[Start of Text shown]

Implementation:Neuml Txtai Embeddings Search
| Knowledge Sources | |
|---|---|
| Domains | Semantic_Search, NLP |
| Last Updated | 2026-02-09 00:00 GMT |
Overview
Concrete tool for retrieving documents by semantic meaning rather than keywords provided by the txtai library.
Description
The Embeddings.search method finds documents most similar to an input query. It delegates to batchsearch() with a single-element query list, which internally creates a Search object that coordinates the full retrieval pipeline: query encoding, ANN lookup, optional sparse scoring, hybrid score combination, SQL filtering (when a database is present), and graph subgraph extraction (when graph mode is enabled). The method supports dense-only, sparse-only, and hybrid search depending on the embeddings configuration. It returns results in different formats depending on whether content storage and graph mode are enabled.
Usage
Use this method to find documents semantically similar to a natural language query. Call it with a query string and an optional result limit. For hybrid search, pass a weights parameter to control the balance between dense and sparse scoring. Use the index parameter to search a specific subindex. Use the parameters parameter to bind values to SQL placeholders when using database-backed filtering queries.
Code Reference
Source Location
- Repository: txtai
- File:
src/python/txtai/embeddings/base.py - Lines: L356-376
Signature
def search(self, query, limit=None, weights=None, index=None, parameters=None, graph=False):
Import
from txtai.embeddings import Embeddings
I/O Contract
Inputs
| Name | Type | Required | Description |
|---|---|---|---|
| query | str | Yes | The search query text. This can be a natural language question, a phrase, or (when a database is present) a SQL-like query string such as "select id, text, score from txtai where similar('search terms') and category = 'AI'".

[End of Text shown]

Exercises –
1. Please transcribe the txtai search documentation between "Implementation:Neuml Txtai Embeddings" and "mode are enabled.", inclusive.
2. Render this sentence from the txtai search documentation in Spanish: "The method supports dense-only, sparse-only, and hybrid search depending on the embeddings configuration."

[Start of Supplied entries]

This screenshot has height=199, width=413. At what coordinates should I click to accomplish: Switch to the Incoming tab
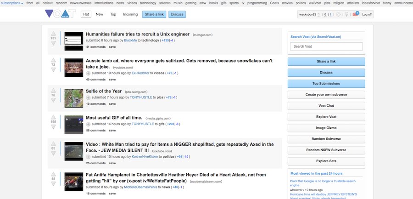tap(130, 14)
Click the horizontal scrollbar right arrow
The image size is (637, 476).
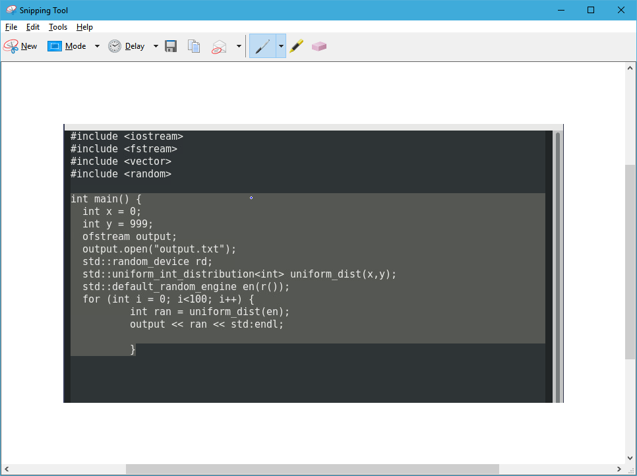[x=619, y=469]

[End of Supplied entries]

Answers provided –
1.
Implementation:Neuml Txtai Embeddings Search
| Knowledge Sources | |
|---|---|
| Domains | Semantic_Search, NLP |
| Last Updated | 2026-02-09 00:00 GMT |
Overview
Concrete tool for retrieving documents by semantic meaning rather than keywords provided by the txtai library.
Description
The Embeddings.search method finds documents most similar to an input query. It delegates to batchsearch() with a single-element query list, which internally creates a Search object that coordinates the full retrieval pipeline: query encoding, ANN lookup, optional sparse scoring, hybrid score combination, SQL filtering (when a database is present), and graph subgraph extraction (when graph mode is enabled). The method supports dense-only, sparse-only, and hybrid search depending on the embeddings configuration. It returns results in different formats depending on whether content storage and graph mode are enabled.

2. El método admite búsqueda solo densa, solo dispersa e híbrida, según la configuración de los embeddings.